Summary: An overgrowth of the bacterium Klebsiella in the gut of extremely premature infants is linked to higher levels of specific immune cells and to the development of neurological injury. The findings support a connection between the gut microbiome, immune responses and early brain development.
Source: University of Vienna
Extremely premature infants face a high risk of brain injury. Researchers at the University of Vienna and the Medical University of Vienna have identified microbial and immunological signals outside the brain that correlate with neurological damage, revealing potential early targets for intervention.
The team discovered that Klebsiella overgrowth in the gastrointestinal tract of very preterm infants coincides with elevated levels of particular immune cells and with worsened brain injury outcomes.
The study appears in the journal Cell Host & Microbe.
Complex interplay: the gut-immune-brain axis
Gut development, immune maturation and brain development are tightly interconnected—a relationship often described as the gut-immune-brain axis. Gut microbes help shape immune responses, while the immune system monitors and reacts to microbial populations. The gut also communicates with the brain directly through neural pathways such as the vagus nerve and indirectly via immune signaling.

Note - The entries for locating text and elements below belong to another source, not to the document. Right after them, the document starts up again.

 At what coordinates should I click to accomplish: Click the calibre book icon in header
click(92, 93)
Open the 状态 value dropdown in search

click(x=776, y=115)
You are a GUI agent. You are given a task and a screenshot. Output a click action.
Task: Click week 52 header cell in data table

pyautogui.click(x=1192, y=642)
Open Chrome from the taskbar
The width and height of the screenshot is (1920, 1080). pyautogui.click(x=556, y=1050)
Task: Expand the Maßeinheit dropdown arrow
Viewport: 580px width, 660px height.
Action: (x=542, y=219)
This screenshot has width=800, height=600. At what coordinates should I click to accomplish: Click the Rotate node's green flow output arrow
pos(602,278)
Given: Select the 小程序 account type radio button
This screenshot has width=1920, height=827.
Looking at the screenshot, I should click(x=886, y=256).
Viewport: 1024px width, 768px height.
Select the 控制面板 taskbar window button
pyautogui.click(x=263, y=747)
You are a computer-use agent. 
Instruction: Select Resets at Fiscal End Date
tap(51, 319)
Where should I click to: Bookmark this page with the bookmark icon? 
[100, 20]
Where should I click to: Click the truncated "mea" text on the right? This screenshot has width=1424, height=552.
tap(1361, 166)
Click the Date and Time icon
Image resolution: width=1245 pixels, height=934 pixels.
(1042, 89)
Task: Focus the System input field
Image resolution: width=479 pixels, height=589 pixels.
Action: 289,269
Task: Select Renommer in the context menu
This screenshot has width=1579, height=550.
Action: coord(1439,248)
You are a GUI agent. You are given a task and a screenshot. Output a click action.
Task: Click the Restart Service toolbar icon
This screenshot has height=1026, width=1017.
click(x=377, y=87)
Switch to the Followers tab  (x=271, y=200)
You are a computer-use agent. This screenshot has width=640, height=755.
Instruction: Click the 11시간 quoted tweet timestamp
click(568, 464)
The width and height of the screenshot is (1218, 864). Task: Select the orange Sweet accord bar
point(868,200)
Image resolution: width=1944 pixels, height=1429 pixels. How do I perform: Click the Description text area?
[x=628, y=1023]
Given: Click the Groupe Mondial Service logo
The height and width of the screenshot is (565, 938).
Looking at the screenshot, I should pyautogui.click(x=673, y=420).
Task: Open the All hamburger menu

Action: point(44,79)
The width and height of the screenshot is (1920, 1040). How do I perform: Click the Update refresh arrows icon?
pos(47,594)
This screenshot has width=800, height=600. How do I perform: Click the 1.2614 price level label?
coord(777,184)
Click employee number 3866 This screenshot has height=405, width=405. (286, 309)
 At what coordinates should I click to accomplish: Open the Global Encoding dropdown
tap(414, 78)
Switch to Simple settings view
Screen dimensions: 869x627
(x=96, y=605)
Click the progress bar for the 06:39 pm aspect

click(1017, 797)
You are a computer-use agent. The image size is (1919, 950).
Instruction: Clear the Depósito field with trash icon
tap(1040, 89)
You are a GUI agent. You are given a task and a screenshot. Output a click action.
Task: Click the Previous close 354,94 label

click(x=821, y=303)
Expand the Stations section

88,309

“We investigated how this axis influences brain development in extremely preterm infants,” says David Seki, first author of the study. Premature newborns have immature microbiomes and immune systems, making them prone to microbial shifts that can affect the developing brain.
Microbiome and immune patterns predict brain injury
The researchers identified specific microbiome and immune signatures that correlate with both the occurrence and severity of brain injury. Many of these signatures emerged before measurable changes appeared in brain imaging or electrophysiology, suggesting a time window in which progressing injury might be prevented or attenuated.
“We found reproducible patterns linking gut microbial composition to immune activation and to suppressed electrocortical maturation,” explains David Berry, head of the research group at the Centre for Microbiology and Environmental Systems Science (CMESS) and Operational Director of the Joint Microbiome Facility shared by the University of Vienna and the Medical University of Vienna.
Key biomarkers and mechanistic insights
The interdisciplinary team identified biomarkers that point toward possible therapeutic strategies. Excessive growth of Klebsiella and associated increases in γδ T cell levels were consistently associated with worse brain outcomes, according to Lukas Wisgrill, neonatologist at the Medical University of Vienna. These immune changes corresponded with greater secretion of pro-inflammatory factors and reduced release of neuroprotective molecules.
The study followed 60 infants born before 28 weeks gestation and weighing under 1 kilogram. Over weeks and months, researchers combined microbiome profiling (including 16S rRNA gene sequencing), blood and stool immune analyses, continuous brain-wave monitoring (aEEG), and MRI scans to create a comprehensive, longitudinal dataset.
Implications and next steps
These findings indicate that an aberrant gut-microbiota-immune-brain axis may drive or worsen brain injury in extremely premature neonates. Because many microbial and immunological signals precede detectable brain changes, they could serve as early biomarkers for identifying infants at risk and for guiding timely interventions.
The project, led jointly by Angelika Berger (Medical University of Vienna) and David Berry (University of Vienna), serves as the basis for further studies that will examine the microbiome’s long-term impact on neurodevelopment. The team will continue following the original cohort to assess motor and cognitive outcomes that emerge over several years.
“Understanding how early gut-immune-brain interactions shape long-term development is our priority,” says Angelika Berger. The researchers acknowledge the vital participation of the infants’ families, whose consent and cooperation made the detailed longitudinal study possible.
About this microbiome and brain development research news
Author: Pia Gärtner
Source: University of Vienna
Contact: Pia Gärtner – University of Vienna
Image: Image credited to Seki et al.
Original Research: Open access. “Aberrant gut microbiota-immune-brain axis development in premature neonates with brain damage” by Seki et al., Cell Host & Microbe. DOI: 10.1016/j.chom.2021.08.004
Abstract
Aberrant gut microbiota-immune-brain axis development in premature neonates with brain damage
Premature infants face a substantial risk of perinatal white matter injury, yet detailed understanding of the gut-microbiota-immune-brain axis in this population has been limited. The study profiled gut microbiota, immune markers and neurophysiological maturation in 60 extremely premature infants receiving standard neonatal care, including antibiotics and probiotics.
Findings show that infants with severe brain injury exhibit suppressed maturation of electrocortical activity, elevated γδ T cell counts, increased T cell secretion of vascular endothelial growth factor, and reduced secretion of neuroprotective factors. Klebsiella overgrowth in the gut strongly predicted brain damage and was linked to a pro-inflammatory immune state. These results suggest that disrupted development of the gut-microbiota-immune-brain axis may contribute to, or exacerbate, brain injury in extremely preterm neonates and point to potential early biomarkers and intervention targets.